EL MUNDO
Bailarina cubana desafía apagones y escasez para seguir brillando en el Ballet Nacional de Cuba

EL CORREO. En medio de los prolongados apagones y la escasez de transporte que afectan a Cuba, la joven bailarina Laura Kamila Rojas encuentra en el arte una forma de resistir la crisis energética que atraviesa la isla.
Con 25 años y desde hace un año solista del Ballet Nacional de Cuba, Rojas continúa entrenando y presentándose en escenarios de La Habana pese a las dificultades provocadas por los apagones, que en algunas zonas superan las 20 horas diarias.
La bailarina, nacida en el barrio habanero de Jesús María, relató que los cortes eléctricos afectan su descanso y su rutina diaria. Sin embargo, asegura que mantiene la motivación para seguir desarrollando su carrera artística.

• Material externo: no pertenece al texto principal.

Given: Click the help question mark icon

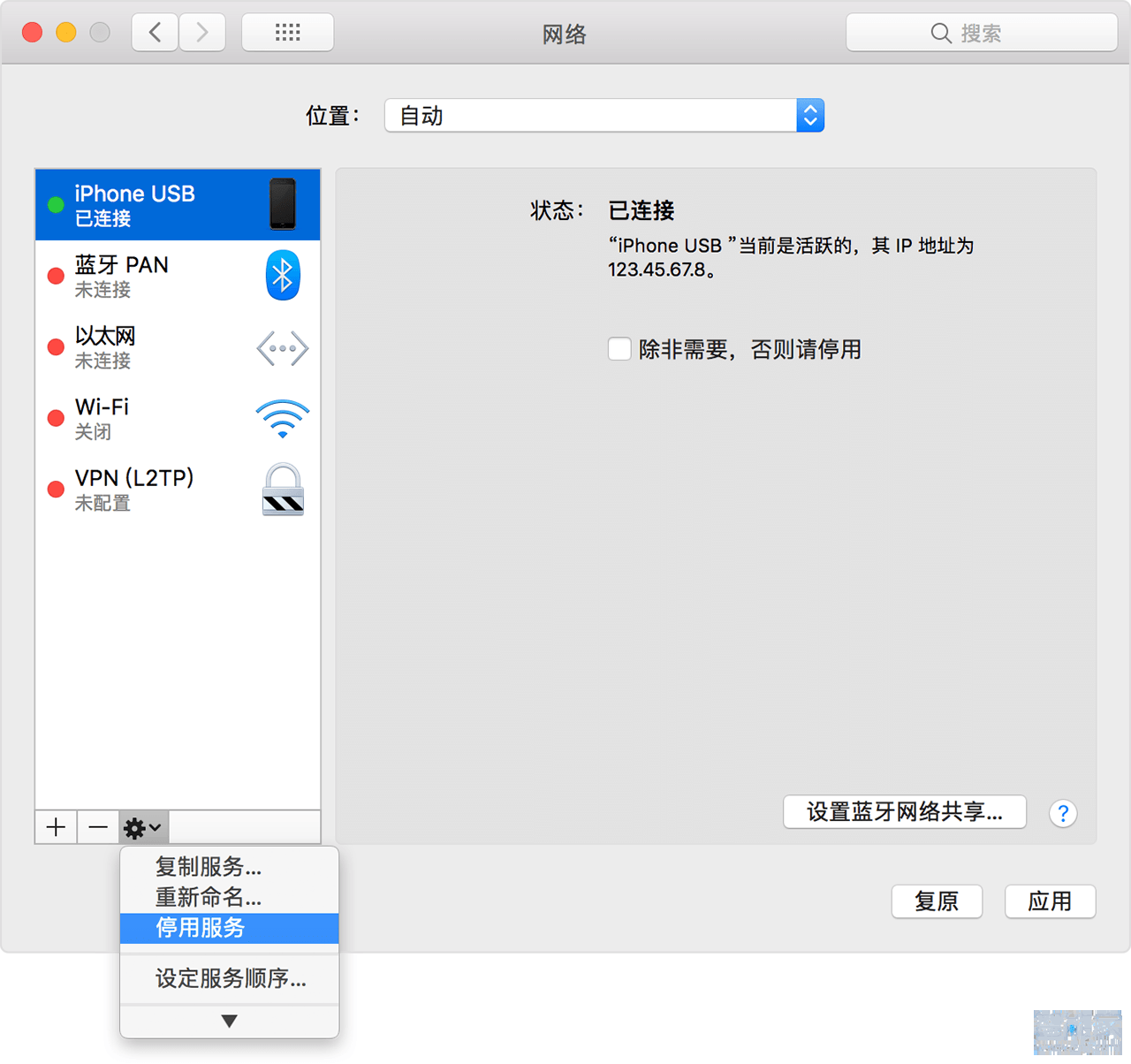Looking at the screenshot, I should pyautogui.click(x=1063, y=813).
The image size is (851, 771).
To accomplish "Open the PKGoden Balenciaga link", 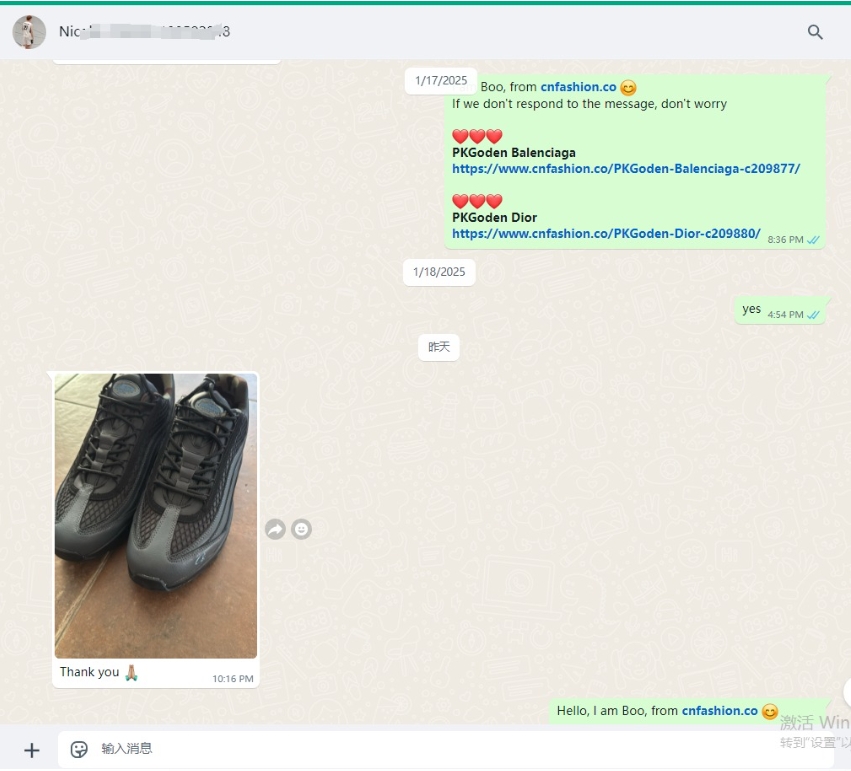I will [626, 168].
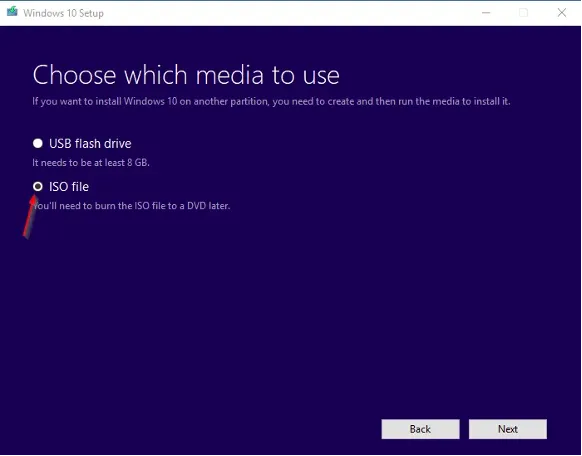Screen dimensions: 582x456
Task: Select the ISO file radio button
Action: pyautogui.click(x=37, y=186)
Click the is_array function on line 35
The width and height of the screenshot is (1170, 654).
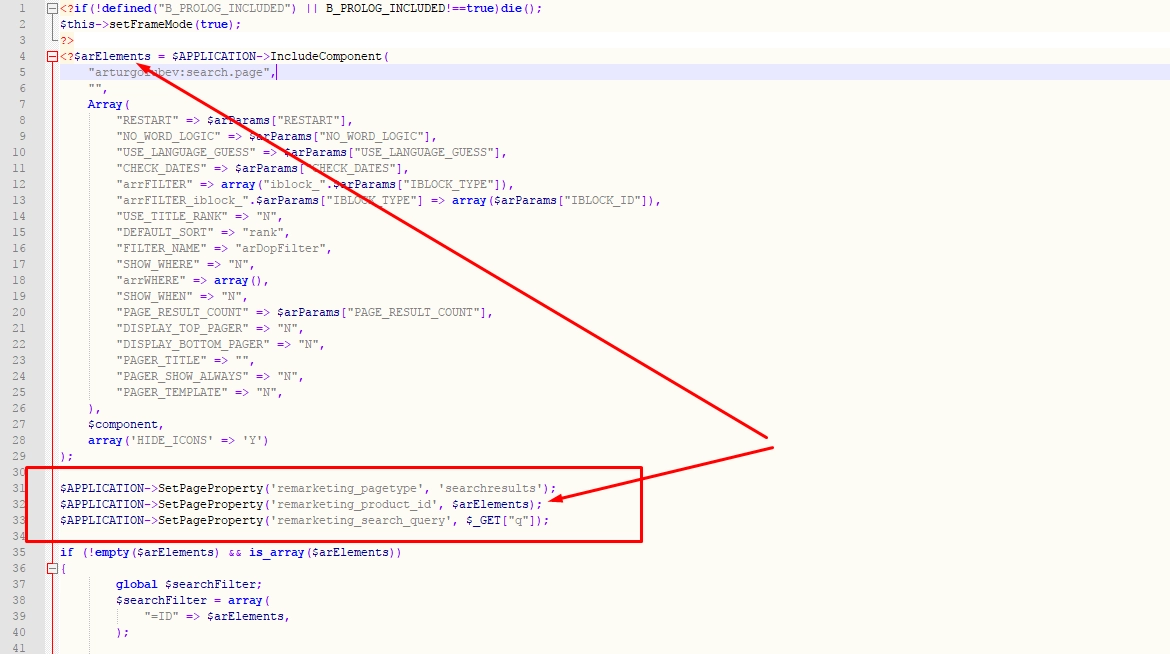[277, 552]
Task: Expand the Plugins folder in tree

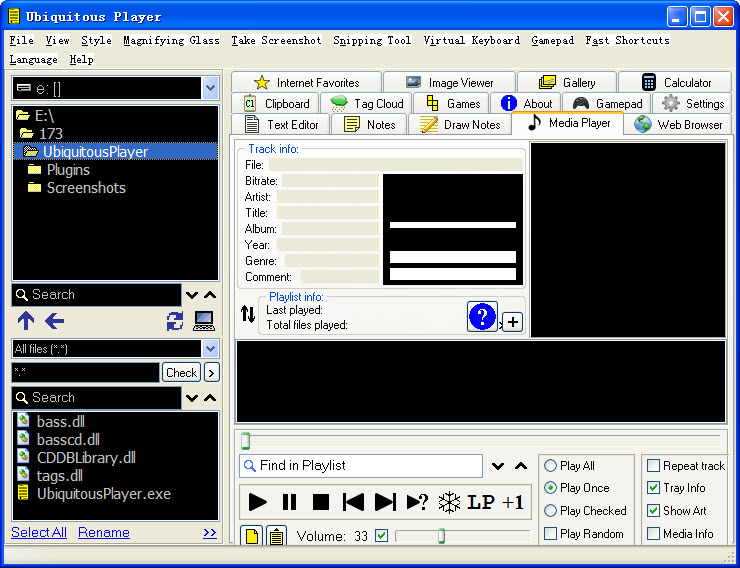Action: (x=68, y=170)
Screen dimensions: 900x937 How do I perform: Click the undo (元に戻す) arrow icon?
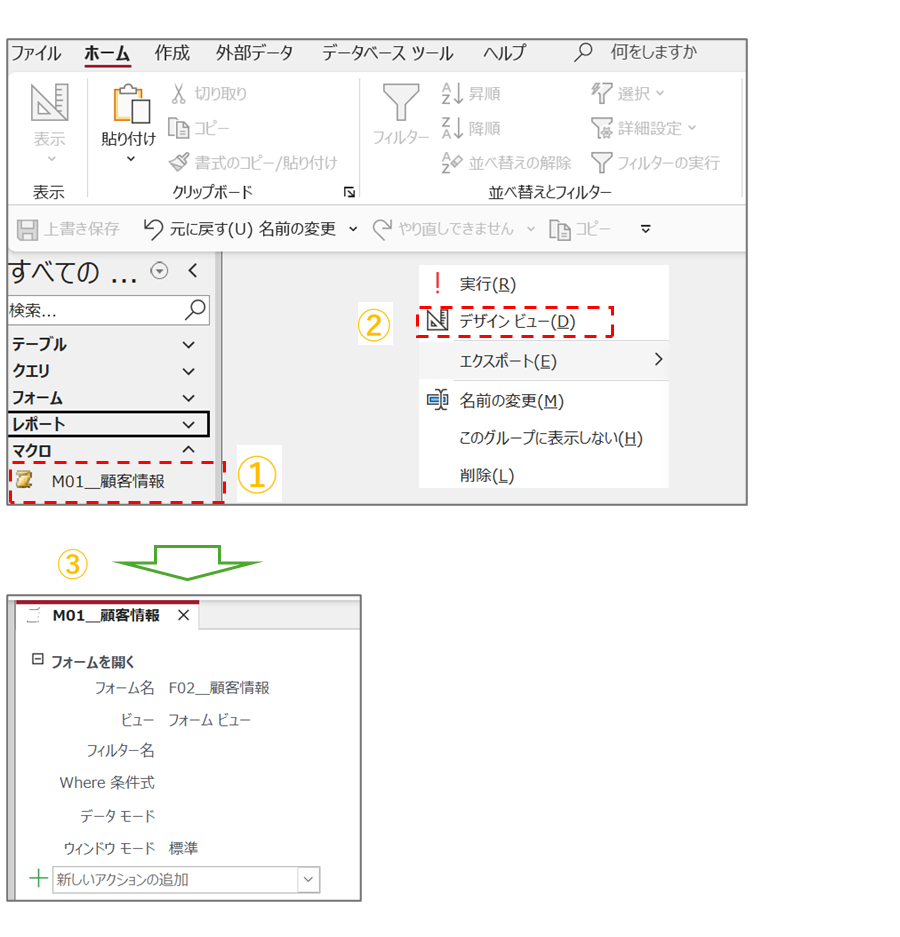[153, 229]
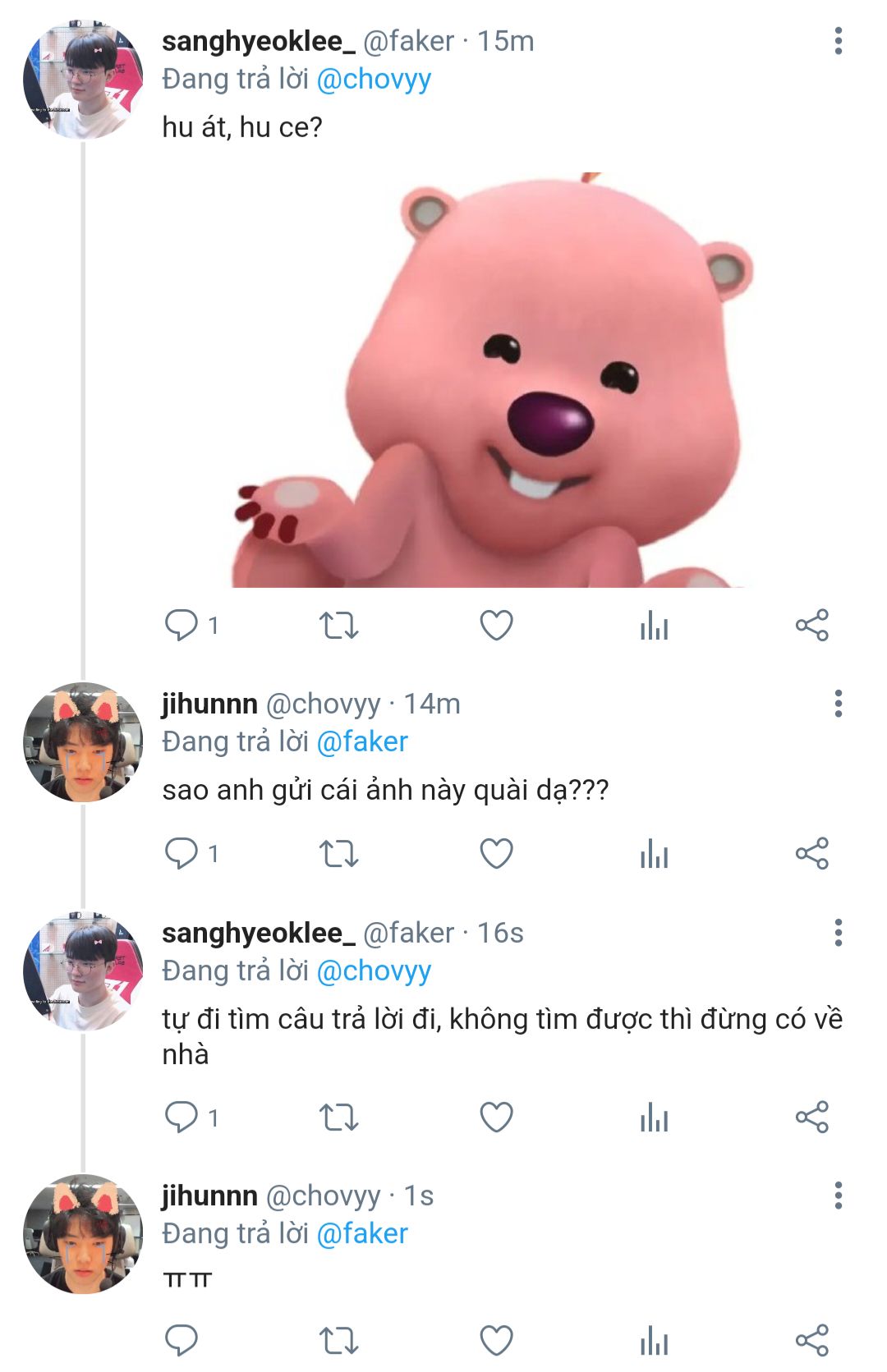The width and height of the screenshot is (887, 1372).
Task: Open more options for the 15m tweet
Action: coord(838,41)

Recientemente interpretó por primera vez el papel de Swanilda en el pas de deux del ballet Coppélia, una actuación que recibió una cálida ovación del público en el Teatro Nacional de Cuba.
Las limitaciones energéticas también han impactado el funcionamiento de la compañía. Debido a la escasez de combustible, los autobuses del Ballet solo se utilizan durante los días de función y los ensayos se han reducido a cuatro horas diarias para ahorrar electricidad y facilitar el regreso de los artistas a sus hogares.
A pesar de estas restricciones, la directora de la compañía, Viengsay Valdés, destacó el compromiso de los bailarines, quienes continúan entrenando y presentándose regularmente ante el público.
Las funciones siguen atrayendo a cientos de espectadores que llegan al teatro utilizando diversos medios de transporte, desde bicitaxis hasta motocicletas eléctricas, en un esfuerzo por mantener viva una de las tradiciones culturales más importantes del país.
Fundado bajo el impulso de Alicia Alonso, el Ballet Nacional de Cuba es considerado una de las compañías más prestigiosas del mundo y continúa siendo un referente cultural para los cubanos, incluso en medio de las dificultades económicas y energéticas que enfrenta la nación.